Now, does that mean that all variables (volatile or not) held in Thread 1's memory at the time of the write to the volatile variable will become visible to Thread 2 after it reads that volatile variable? If so, is it possible to puzzle that statement together from the official Java documentation/Oracle sources? And from which version of Java onwards will this work?

In particular, if all Threads share the following class variables:

private String s = "running";
private volatile boolean b = false;

And Thread 1 executes the following first:

s = "done";
b = true;

And Thread 2 then executes afterwards (after Thread 1 wrote to the volatile field):

boolean flag = b; //read from volatile
System.out.println(s);

Would this be guaranteed to print "done"?

What would happen if instead of declaring b as volatile I put the write and read into a synchronized block?

Additionally, in a discussion entitled "Are static variables shared between threads?", @TREE writes:

> Don't use volatile to protect more than one piece of shared state.

Why? (Sorry; I can't comment yet on other questions, or I would have asked there...)

Java Solutions


Solution 1 - Java

Yes, it is guaranteed that thread 2 will print "done" . Of course, that is if the write to b in Thread 1 actually happens before the read from b in Thread 2, rather than happening at the same time, or earlier!

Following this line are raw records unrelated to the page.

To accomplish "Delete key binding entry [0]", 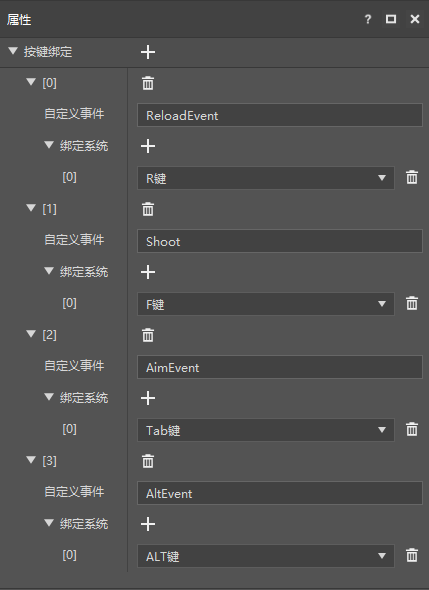I will pos(148,83).
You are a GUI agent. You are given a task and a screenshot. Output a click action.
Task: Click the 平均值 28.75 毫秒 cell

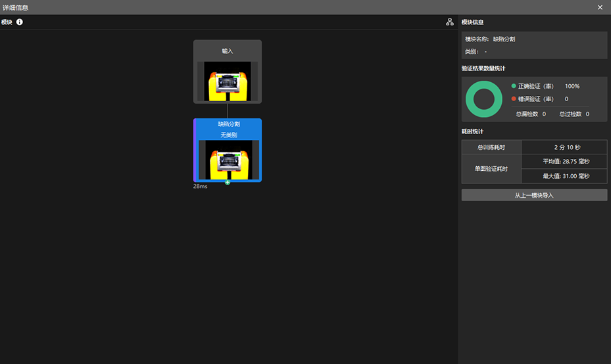pos(564,161)
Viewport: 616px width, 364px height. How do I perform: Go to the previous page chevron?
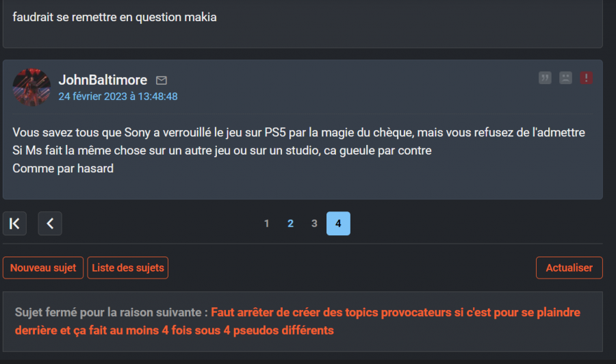pos(50,223)
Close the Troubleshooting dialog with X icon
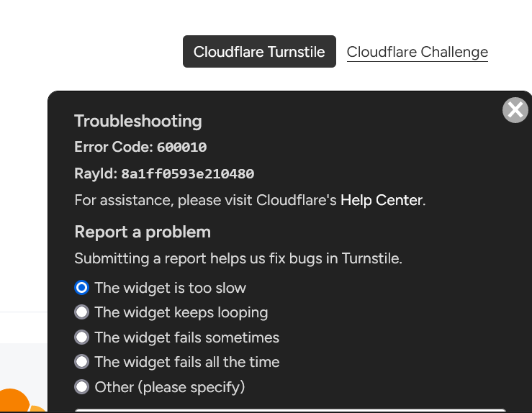Image resolution: width=532 pixels, height=413 pixels. [515, 110]
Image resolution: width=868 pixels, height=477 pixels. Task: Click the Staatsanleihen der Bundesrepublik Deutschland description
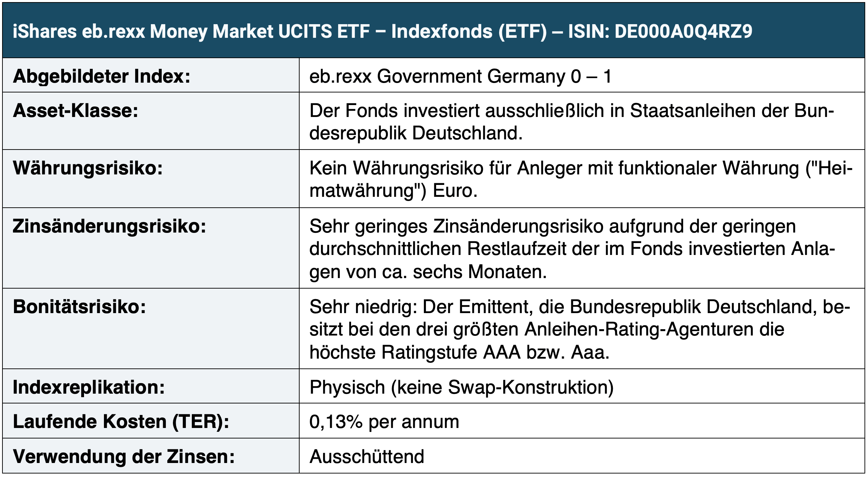572,122
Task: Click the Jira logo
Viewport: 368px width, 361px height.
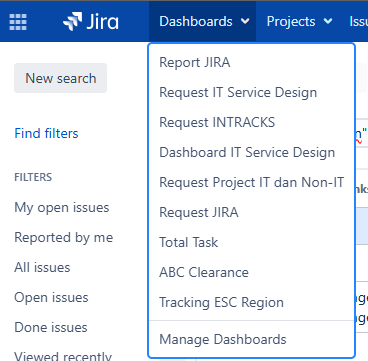Action: tap(91, 22)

The heart of the reasoning here is the happens-before relationship. Multithreaded program executions are seen as being made of events. Events can be related by happens-before relationships, which say that one event happens before another. Even if two events are not directly related, if you can trace a chain of happens-before relationships from one event to another, then you can say that one happens before the other.

In your case, you have the following events:

  • Thread 1 writes to s
  • Thread 1 writes to b
  • Thread 2 reads from b
  • Thread 2 reads from s

And the following rules come into play:

  • "If x and y are actions of the same thread and x comes before y in program order, then hb(x, y)." (the program order rule)
  • "A write to a volatile field (§8.3.1.4) happens-before every subsequent read of that field." (the volatile rule)

The following happens-before relationships therefore exist:

  • Thread 1 writes to s happens before Thread 1 writes to b (program order rule)
  • Thread 1 writes to b happens before Thread 2 reads from b (volatile rule)
  • Thread 2 reads from b happens before Thread 2 reads from s (program order rule)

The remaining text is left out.